What is the empirical formula for a compound if a 2.50g sample contains 0.900g of calcium and 1.60g

of chlorine? (3pts]

Answer 1

The empirical formula of the compound is CaCl2.

Step-by-step explanation:

To determine the empirical formula of a compound, you need to find the simplest whole-number ratio of the elements present in the compound. In this case, you have 2.50g of compound containing 0.900g of calcium and 1.60g of chlorine.

First, convert the mass of each element to moles by dividing the mass by the molar mass. The molar mass of calcium is 40.08 g/mol, and the molar mass of chlorine is 35.45 g/mol.

• Moles of calcium: 0.900g / 40.08 g/mol = 0.0224 mol
• Moles of chlorine: 1.60g / 35.45 g/mol = 0.0451 mol

Next, divide the moles of each element by the smallest number of moles to get the simplest whole-number ratio.

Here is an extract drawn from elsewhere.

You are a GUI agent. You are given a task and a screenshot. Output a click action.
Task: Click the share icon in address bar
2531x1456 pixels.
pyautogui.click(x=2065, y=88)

• Calcium: 0.0224 mol / 0.0224 mol = 1
• Chlorine: 0.0451 mol / 0.0224 mol = 2

The empirical formula for the compound is CaCl2, which indicates that it contains one calcium atom and two chlorine atoms.

Answer 2

CaCl₂

Step-by-step explanation:

First we convert the given masses of elements into moles, using their respective molar masses:

• 0.900 g Ca ÷ 40 g/mol = 0.0225 mol Ca

• 1.60 g Cl ÷ 35.45 g/mol = 0.045 mol Cl

Now we divide those numbers of moles by the lowest value among them:

• 0.0225 mol Ca / 0.0225 mol = 1

• 0.045 mol Cl / 0.0225 mol = 2

Meaning the empirical formula for the compound is CaCl₂.